Question

identify the sequence below as arithmetic, geometric, or neither. then find the next two terms. 15, 18, 21, 24, ... choose the correct type of sequence below. neither geometric arithmetic the next term in the sequence, ( a_5 ), is ( square ). (simplify your answer)

Explanation:

Step1: Identify the sequence type

An arithmetic sequence has a common difference \( d \) between consecutive terms.
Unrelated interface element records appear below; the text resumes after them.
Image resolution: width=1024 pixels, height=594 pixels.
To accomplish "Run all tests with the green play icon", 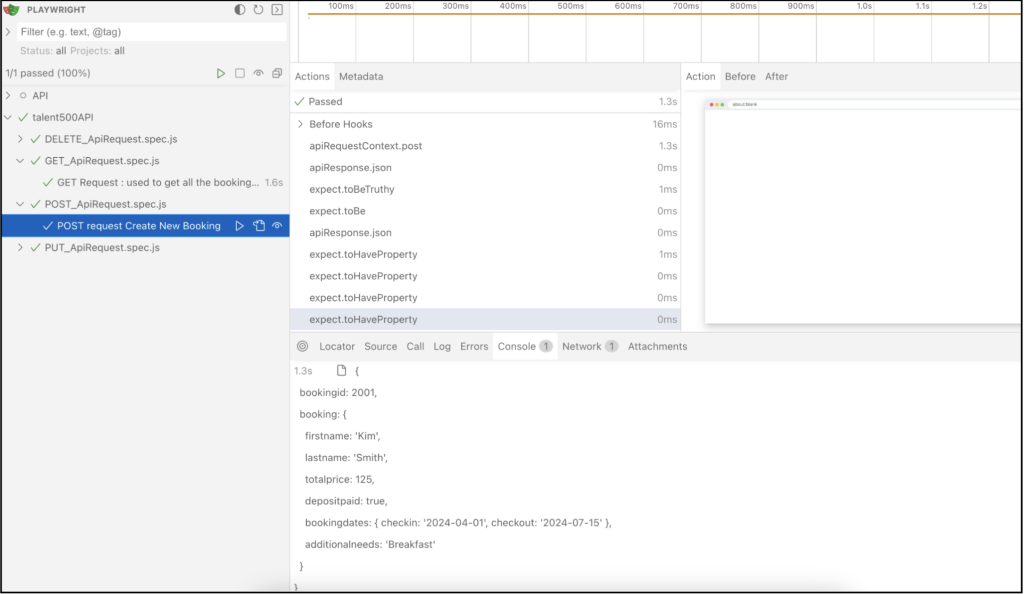I will tap(221, 73).
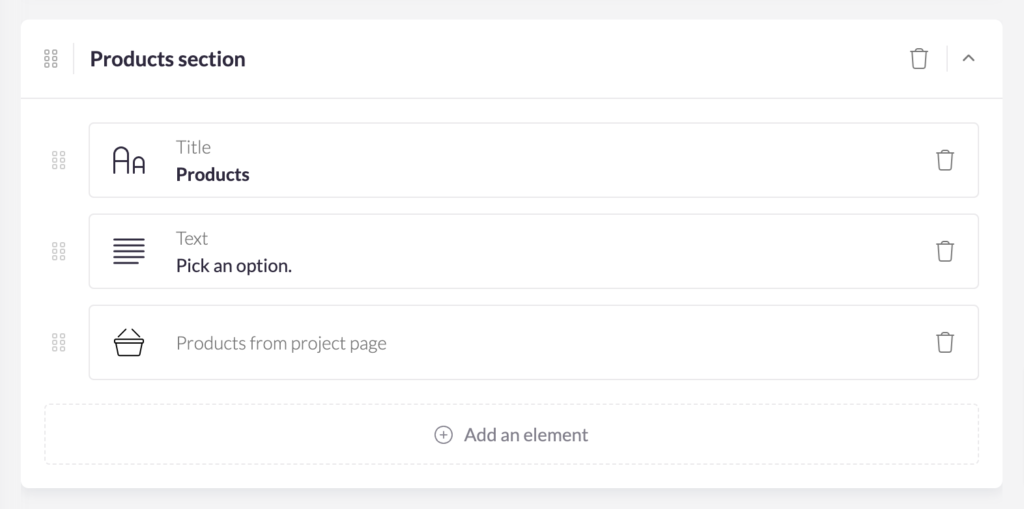This screenshot has width=1024, height=509.
Task: Click the Title element drag handle
Action: pyautogui.click(x=58, y=160)
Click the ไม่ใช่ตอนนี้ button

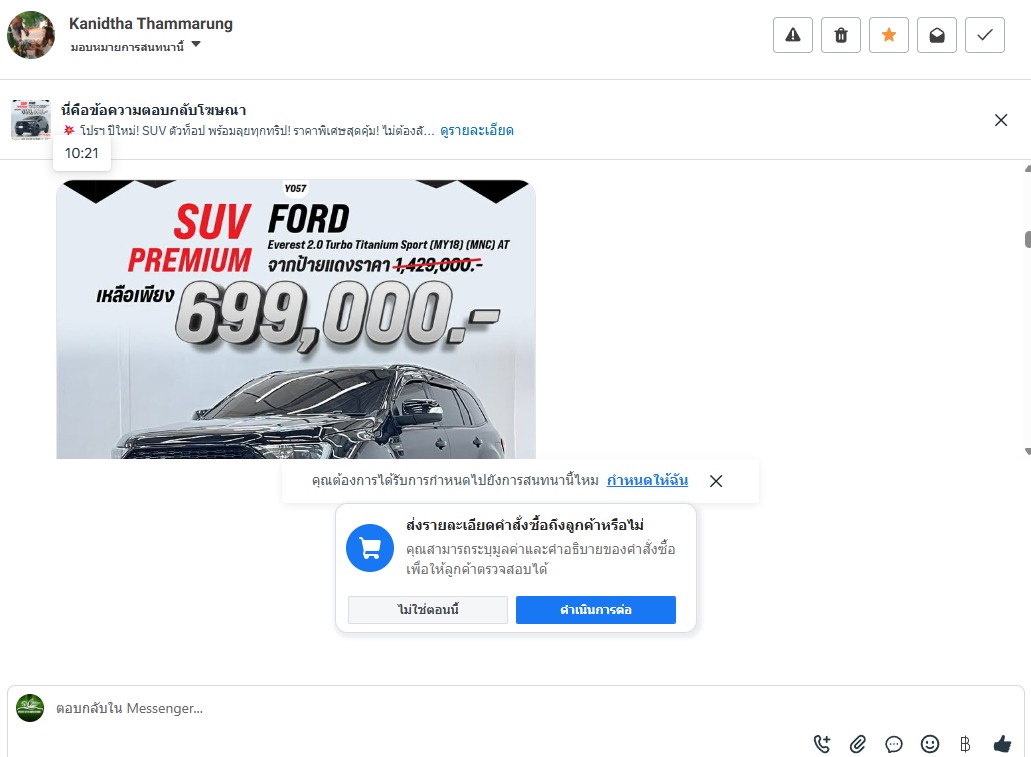click(x=427, y=610)
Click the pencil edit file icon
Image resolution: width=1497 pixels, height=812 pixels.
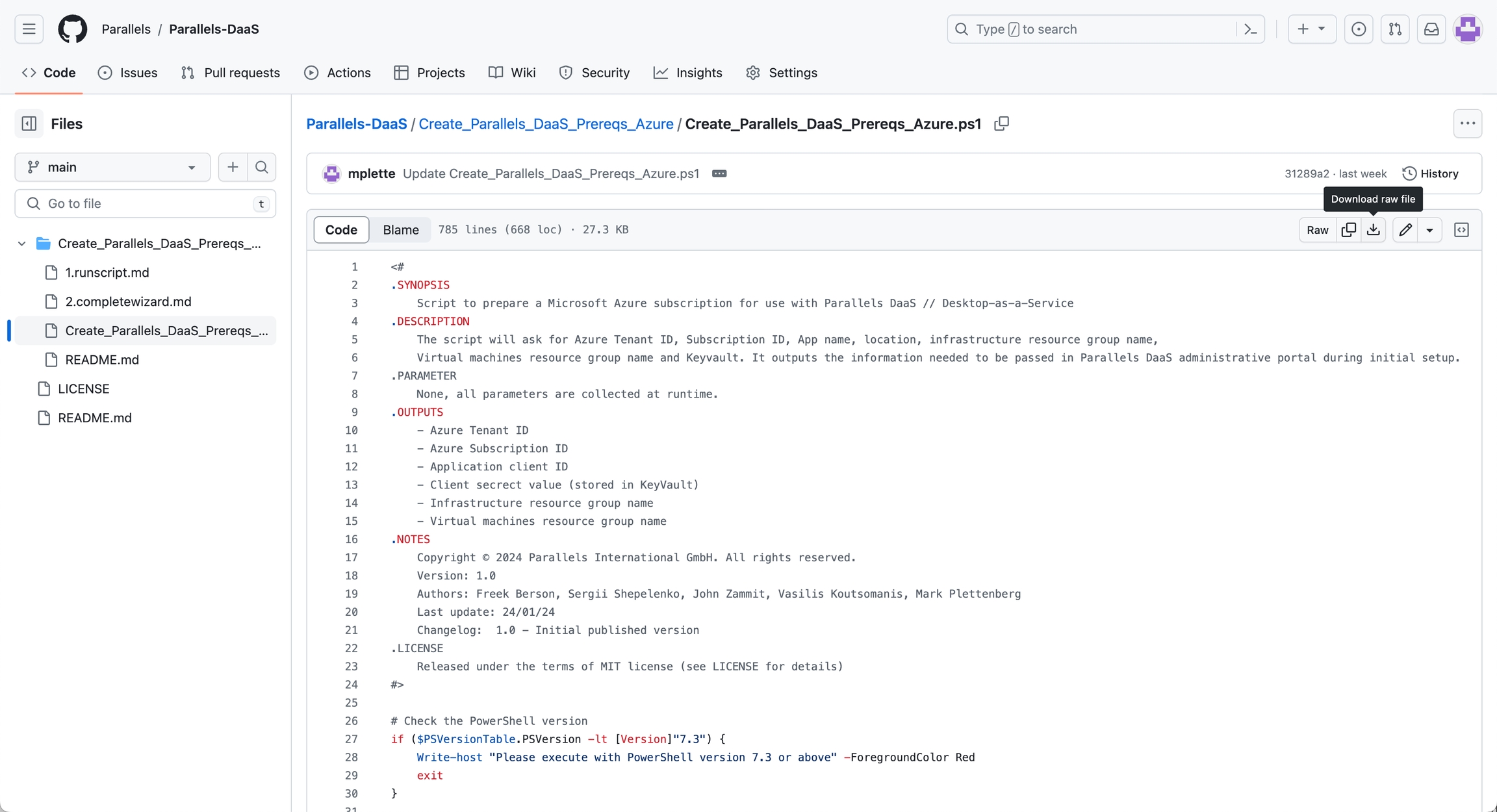click(x=1405, y=230)
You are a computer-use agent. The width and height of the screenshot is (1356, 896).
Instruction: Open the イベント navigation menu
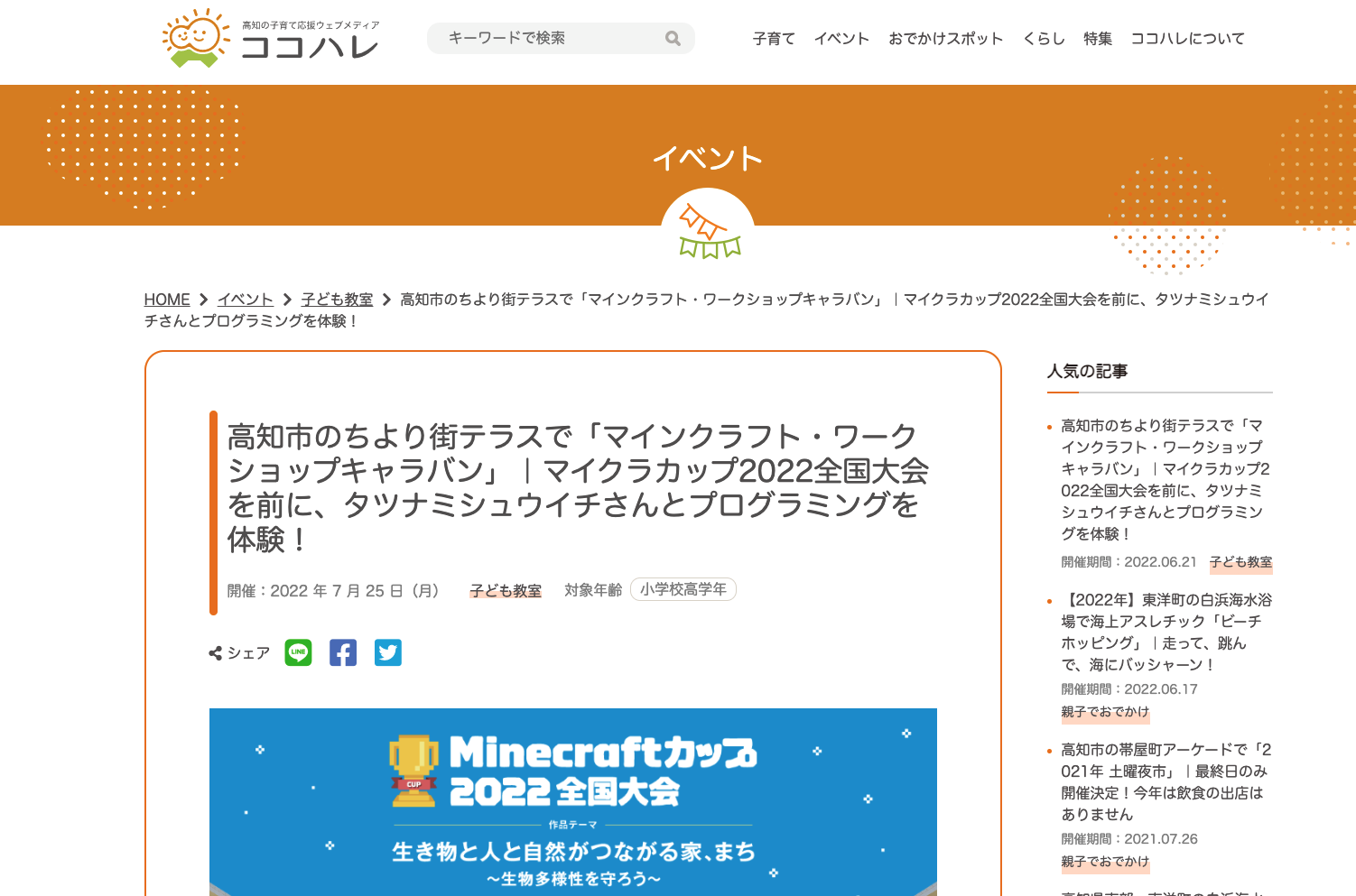[841, 38]
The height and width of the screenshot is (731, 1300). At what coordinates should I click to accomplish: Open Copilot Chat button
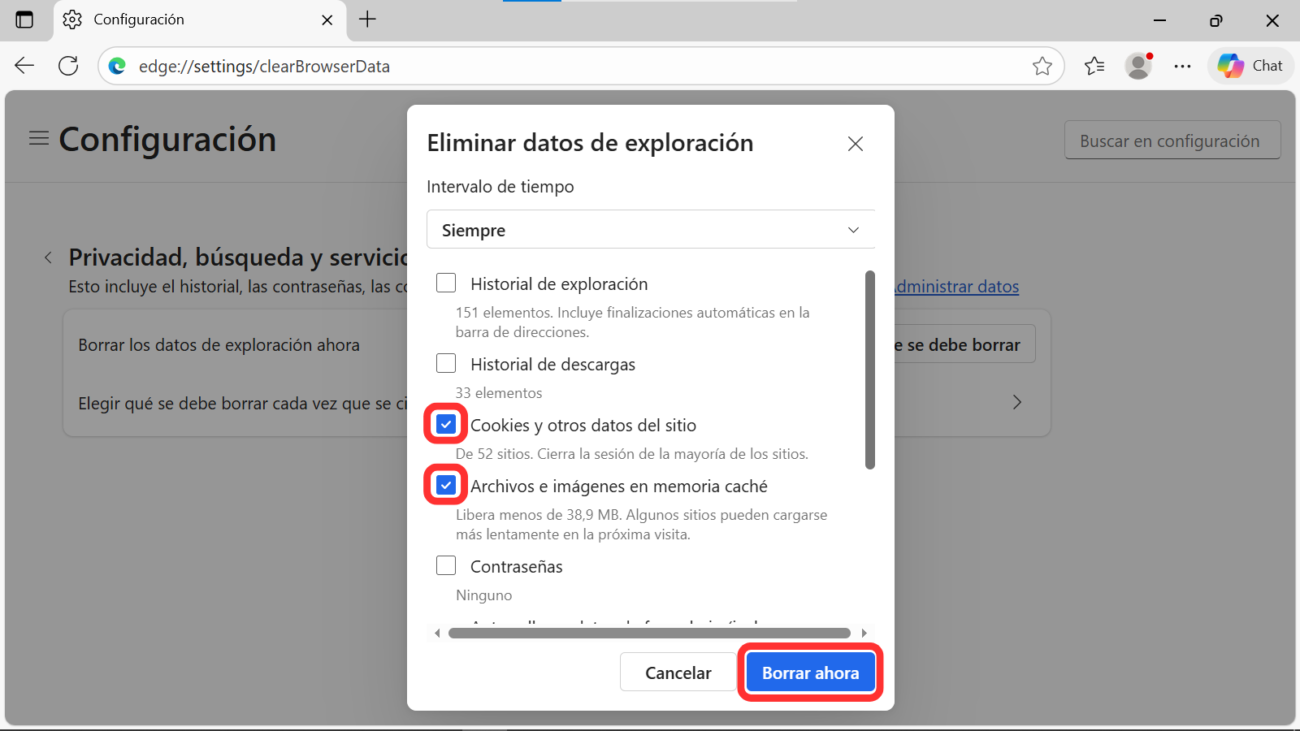[1250, 66]
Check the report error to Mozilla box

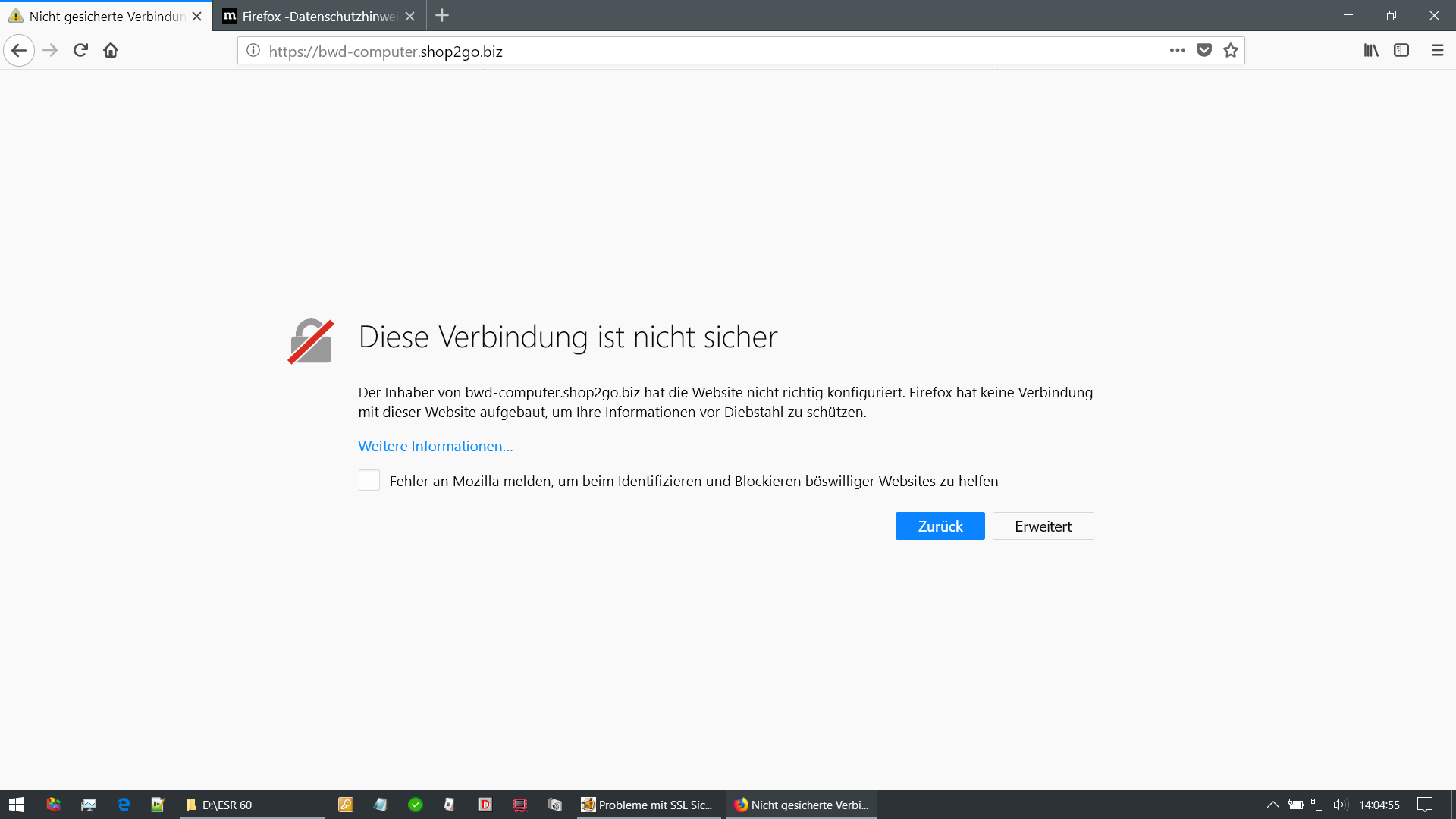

Let's check the differences:
\( 18 - 15 = 3 \)
\( 21 - 18 = 3 \)
\( 24 - 21 = 3 \)
Since the common difference \( d = 3 \), it is an arithmetic sequence.

Step2: Find the next term (\( a_5 \))

The formula for the \( n \)-th term of an arithmetic sequence is \( a_n = a_1 + (n - 1)d \), where \( a_1 = 15 \), \( d = 3 \), and \( n = 5 \).
\( a_5 = 15 + (5 - 1) \times 3 \)
\( a_5 = 15 + 4 \times 3 \)
\( a_5 = 15 + 12 \)
\( a_5 = 27 \)

Step3: Find the term after \( a_5 \) (\( a_6 \))

Using the same formula, for \( n = 6 \):
\( a_6 = 15 + (6 - 1) \times 3 \)
\( a_6 = 15 + 5 \times 3 \)
\( a_6 = 15 + 15 \)
\( a_6 = 30 \)

Answer:

The sequence is arithmetic. The next term (\( a_5 \)) is \( 27 \), and the term after that (\( a_6 \)) is \( 30 \). For the question about \( a_5 \), the answer is \( 27 \).